Running the sublength.pl script on it gave the following results:

$ ./sublength.pl foo.pl
Number of subroutines: 46
Length of longest sub: 50
Length of shortest sub: 4
Average length of sub: 15.76

My subroutines are pretty short with an average length of just 15.76 lines, which includes the header and the opening and closing braces on separate lines. As I’ve said before, I find long, deeply-nested methods difficult to understand, so I just don’t write them like that.

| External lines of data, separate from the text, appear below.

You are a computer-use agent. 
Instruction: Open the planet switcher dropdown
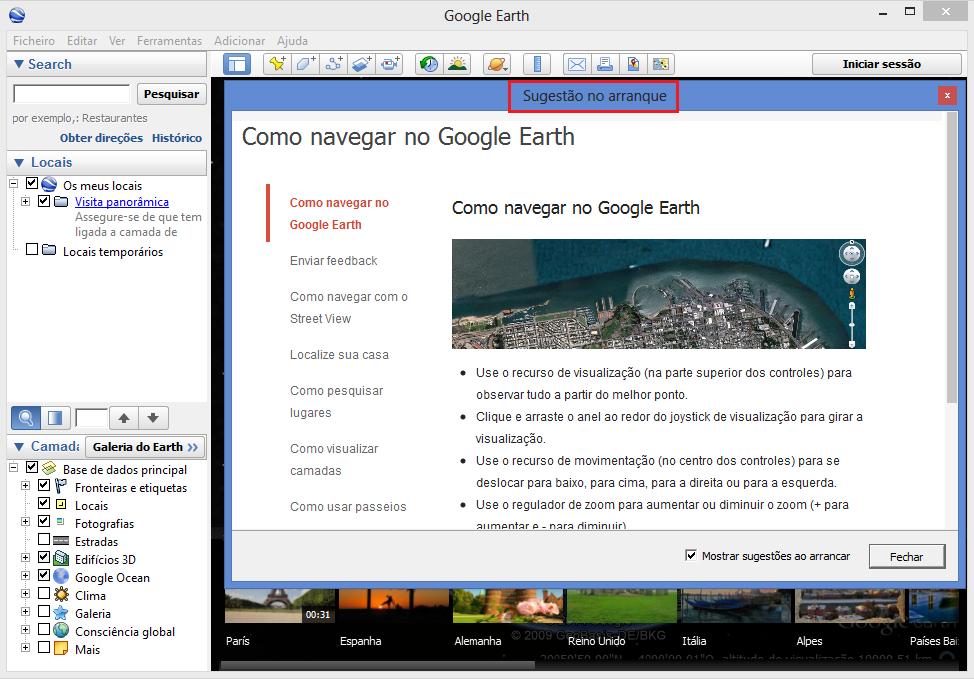496,64
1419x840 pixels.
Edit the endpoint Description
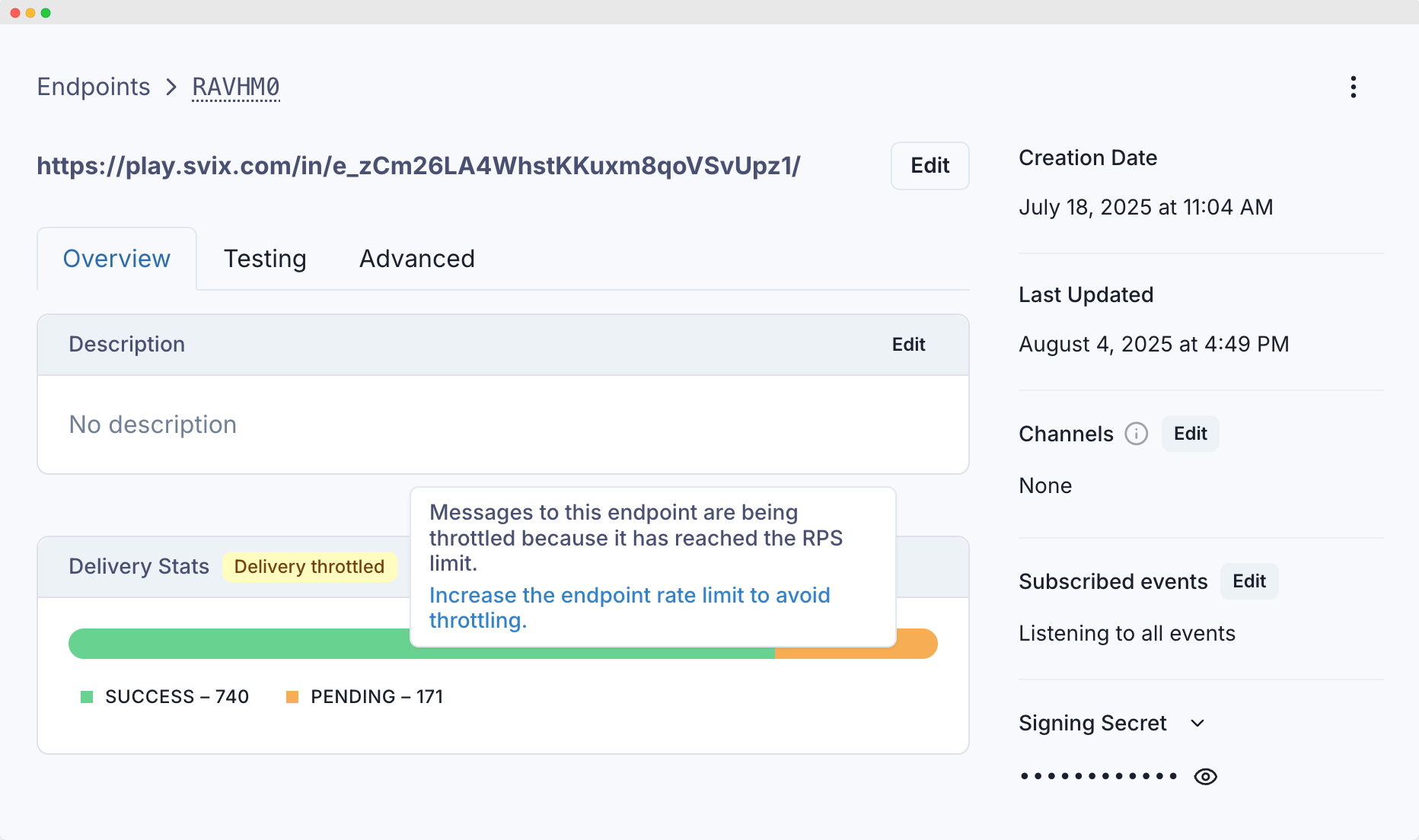point(908,345)
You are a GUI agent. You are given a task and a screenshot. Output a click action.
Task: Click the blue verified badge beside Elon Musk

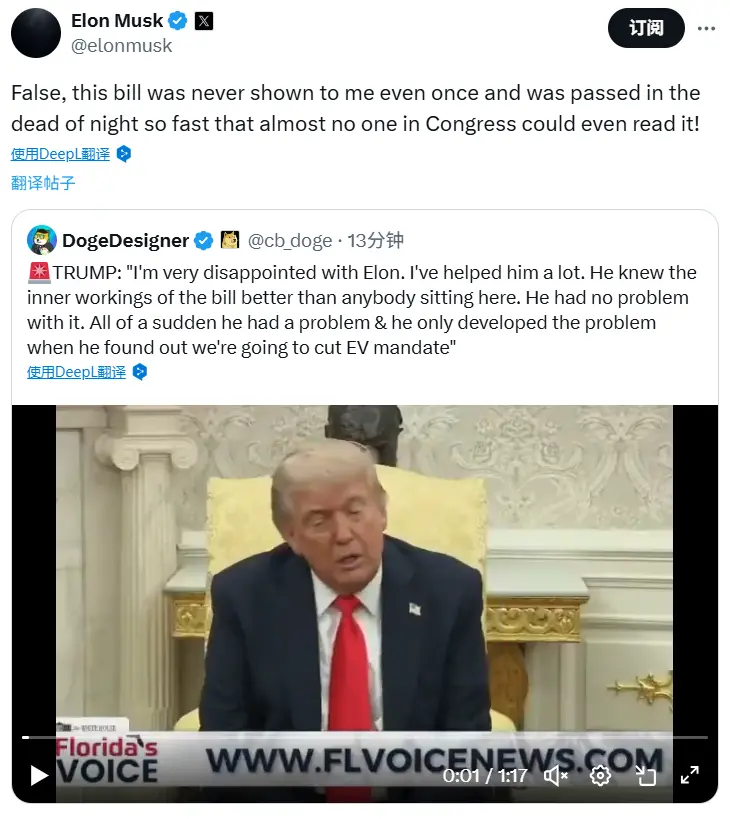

More generally, I like the idea of measuring the complexity or readability of a codebase with metrics. You could even analyse a repository commit-by-commit and see whether each commit has increased or decreased readability. Then you can have graphs showing the change in readability over time. Awesome! Sure, it sounds like overkill, but folks much smarter than me have emphasised the importance of readability:

Let us change our traditional attitude to the construction of programs: Instead of imagining that our main task is to instruct a computer what to do, let us concentrate rather on explaining to human beings what we want a computer to do.

This article has 2 comments so far!

  1. Brock says —

    Looks like the link to your code isn’t quite right.

  2. Carl says —

    Fixed, thanks!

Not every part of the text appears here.